According to some embodiments of the present disclosure, the first elastic part has a second perforation aligning with the first perforation;the moving part passes through the first perforation and the second perforation.

According to some embodiments of the present disclosure, the moving part includes a rod body and a pressing cap arranged at an end of the rod body, and the pressing cap presses against a periphery of the second perforation facing away from a side of the first magnetizer.

According to some embodiments of the present disclosure, the first magnetizer is provided with a third perforation aligning with the first perforation and the second perforation, and the rod body passes through the second perforation, the first perforation and the third perforation in sequence;a step structure is arranged at an outer periphery of the rod body, an end of the rod body facing the movable member is fixedly connected with the first magnetizer, and the step structure abuts against a periphery of the third perforation facing a side of the first elastic part.

According to some embodiments of the present disclosure, the first magnetizer moves between a first position and a second position through the moving part; at the first position, a distance between the first magnetizer and the movable member is a first distance, and at the second position, a distance between the first magnetizer and the movable member is a second distance, and the first distance is greater than the second distance;at the first position, the first magnetizer abuts against the surface of the first side, and an end of the moving part presses against the first elastic part, so that the first elastic part has elastic pre-pressure.

According to some embodiments of the present disclosure, both the first magnetizer and the first elastic part are arranged between the pair of the static contact leading-out terminals.

According to some embodiments of the present disclosure, the first elastic part includes a reed or a spring.

According to some embodiments of the present disclosure, a moving direction of the first magnetizer relative to the movable member is a direction in which the movable contact piece is come into contact with or separated from the static contact leading-out terminals.

According to some embodiments of the present disclosure, the moving part is movably arranged at a side of the movable member facing the static contact leading-out terminals, and the moving part is located between the pair of the static contact leading-out terminals.

According to some embodiments of the present disclosure, the moving part is made of a metal material.

According to some embodiments of the present disclosure, the insulating cover includes a ceramic cover and a frame piece, the ceramic cover is connected with the yoke plate through the frame piece, the pair of first through holes are formed on the ceramic cover; the fixing member is fixedly connected with the ceramic cover.

According to some embodiments of the present disclosure, the fixing member includes:a connector with a rod-shaped, one end of the connector in an axial direction is connected with the ceramic cover;a fixing part connected with the other end of the connector in the axial direction.

According to some embodiments of the present disclosure, the ceramic cover is provided with a third through hole, the connector passes through the third through hole, one end of the connector in the axial direction is connected to a periphery of the third through hole of the ceramic cove.

According to some embodiments of the present disclosure, the connector is a solid rod.

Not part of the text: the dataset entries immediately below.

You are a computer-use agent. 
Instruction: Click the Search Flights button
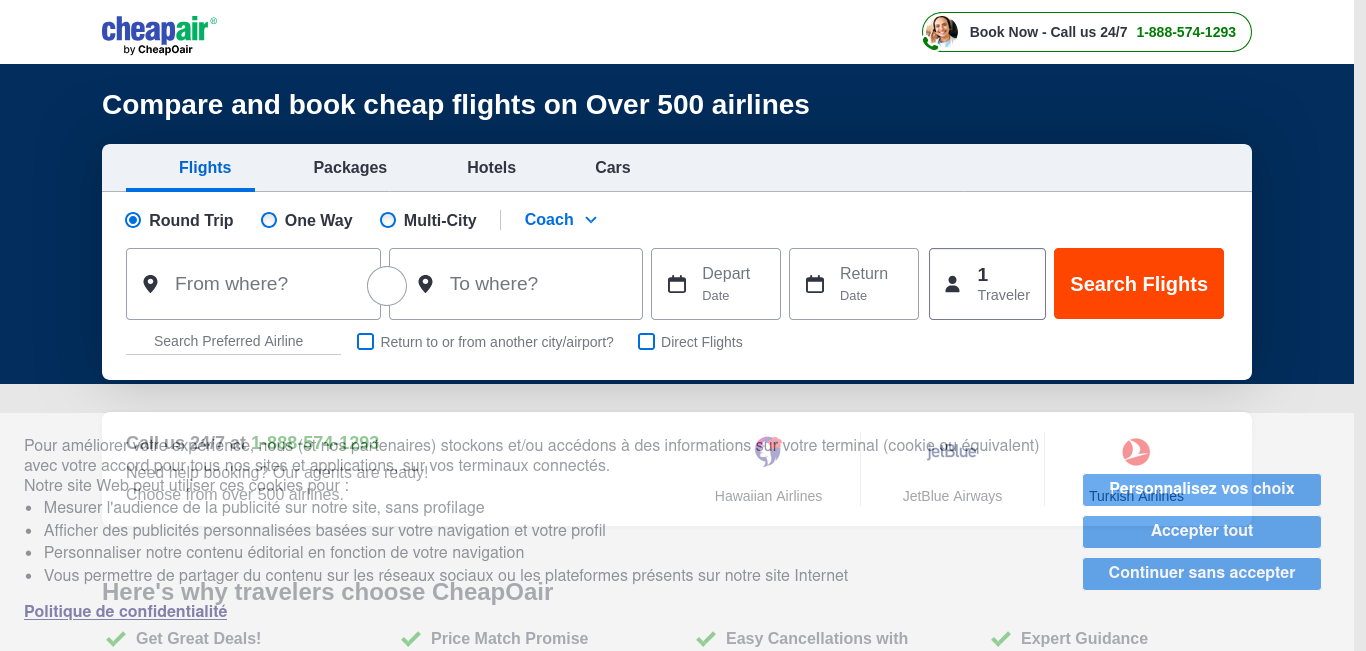point(1139,284)
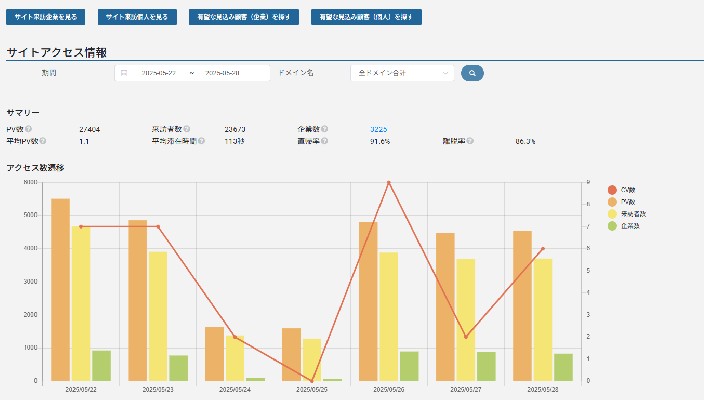Viewport: 704px width, 400px height.
Task: Click help icon next to PV数
Action: tap(28, 129)
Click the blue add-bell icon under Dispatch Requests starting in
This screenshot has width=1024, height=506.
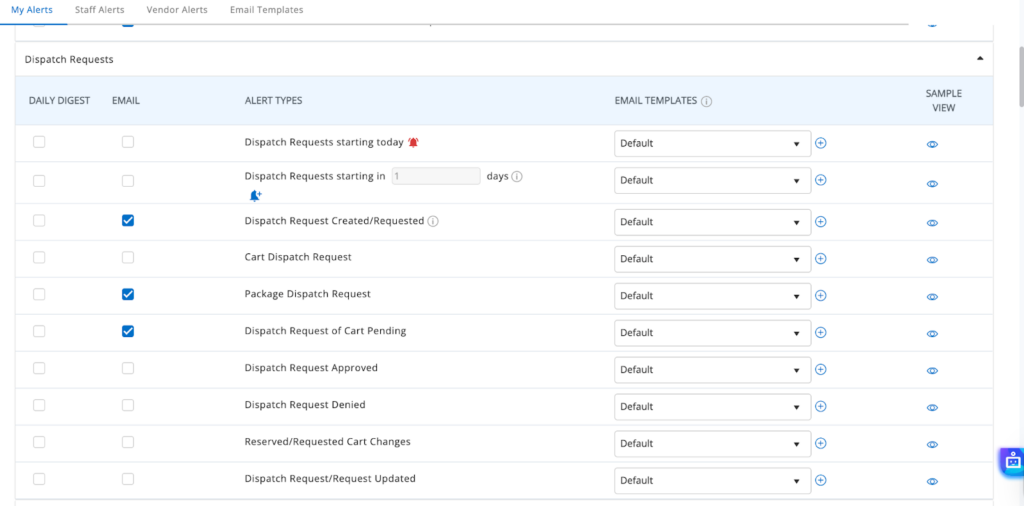255,196
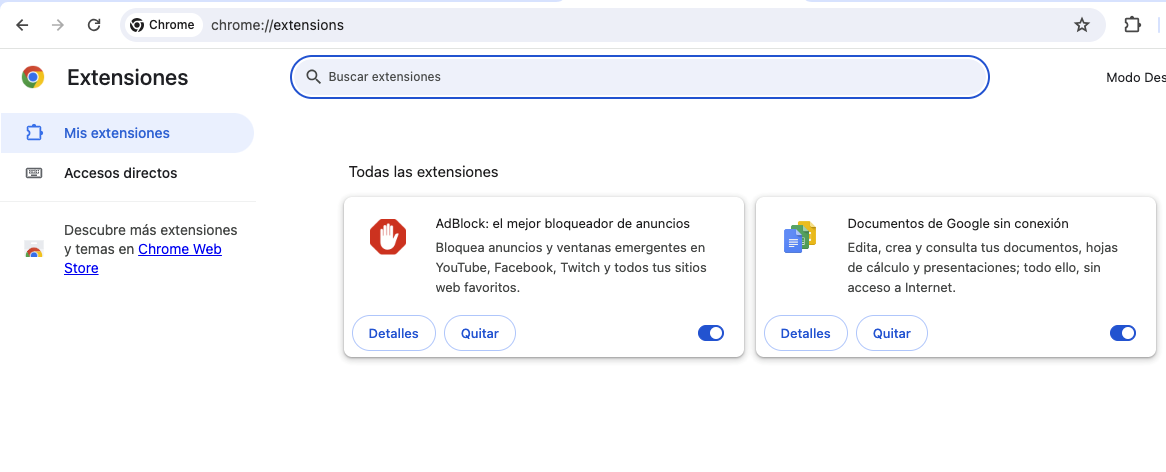
Task: Disable the AdBlock extension toggle
Action: 711,333
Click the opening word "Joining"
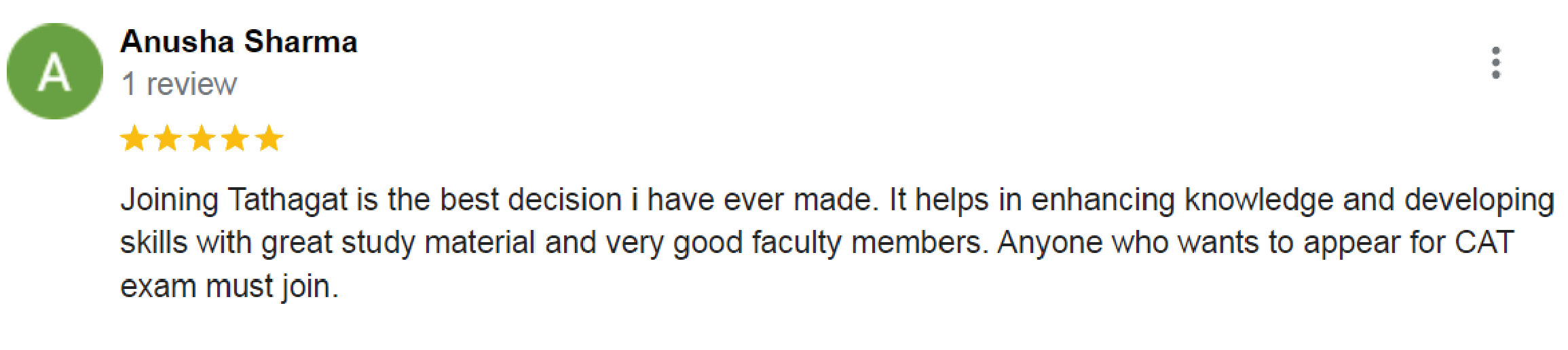 [170, 201]
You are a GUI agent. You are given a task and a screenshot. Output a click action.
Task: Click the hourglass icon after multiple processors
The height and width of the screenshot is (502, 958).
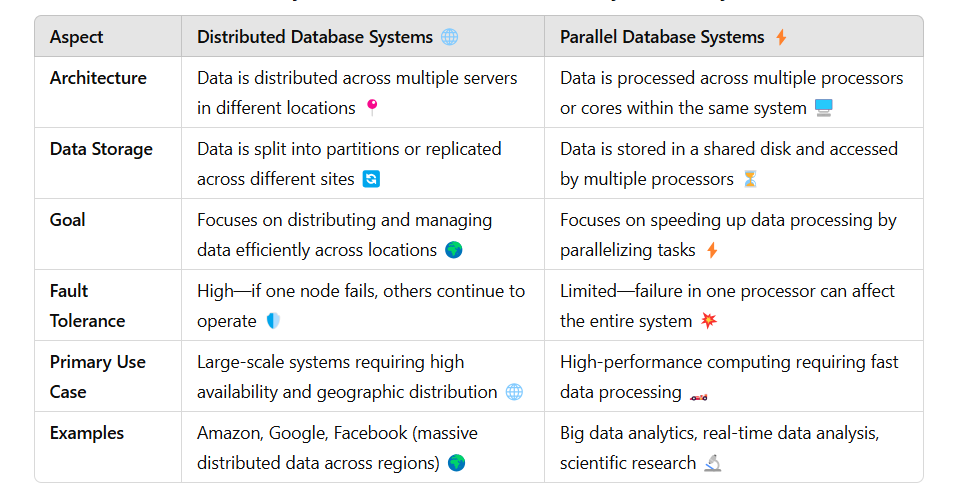point(750,179)
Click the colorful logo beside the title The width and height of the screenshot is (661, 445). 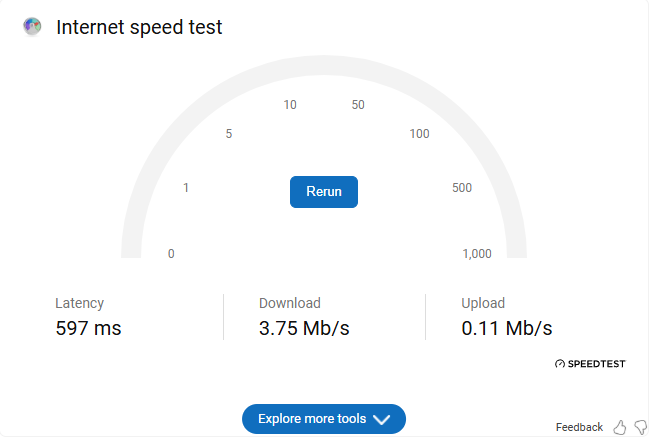coord(33,27)
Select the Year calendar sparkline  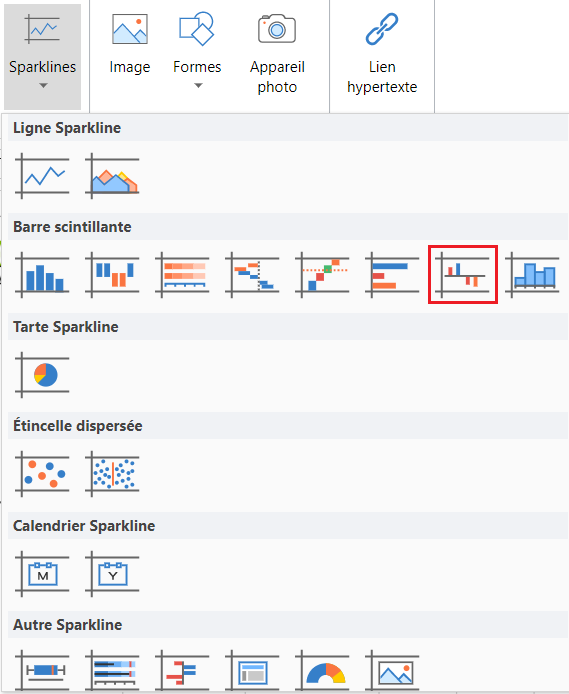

According to some embodiments of the present disclosure, the movable member further including:a second magnetizer, the second magnetizer being fixedly connected to one side of the movable contact piece facing away from the first magnetizer, and the second magnetizer is configured to form a magnetic circuit together with the first magnetizer.

DETAILED DESCRIPTION

Now, the exemplary implementations will be described more completely with reference to the accompanying drawings. However, the exemplary implementations can be implemented in various forms and should not be construed as limiting the implementations as set forth herein. Instead, these implementations are provided so that the present disclosure will be thorough and complete, and concept of the exemplary implementation will be fully conveyed to a skilled person in the art. Same reference numbers denote the same or similar structures in the figures, and thus the detailed description thereof will be omitted.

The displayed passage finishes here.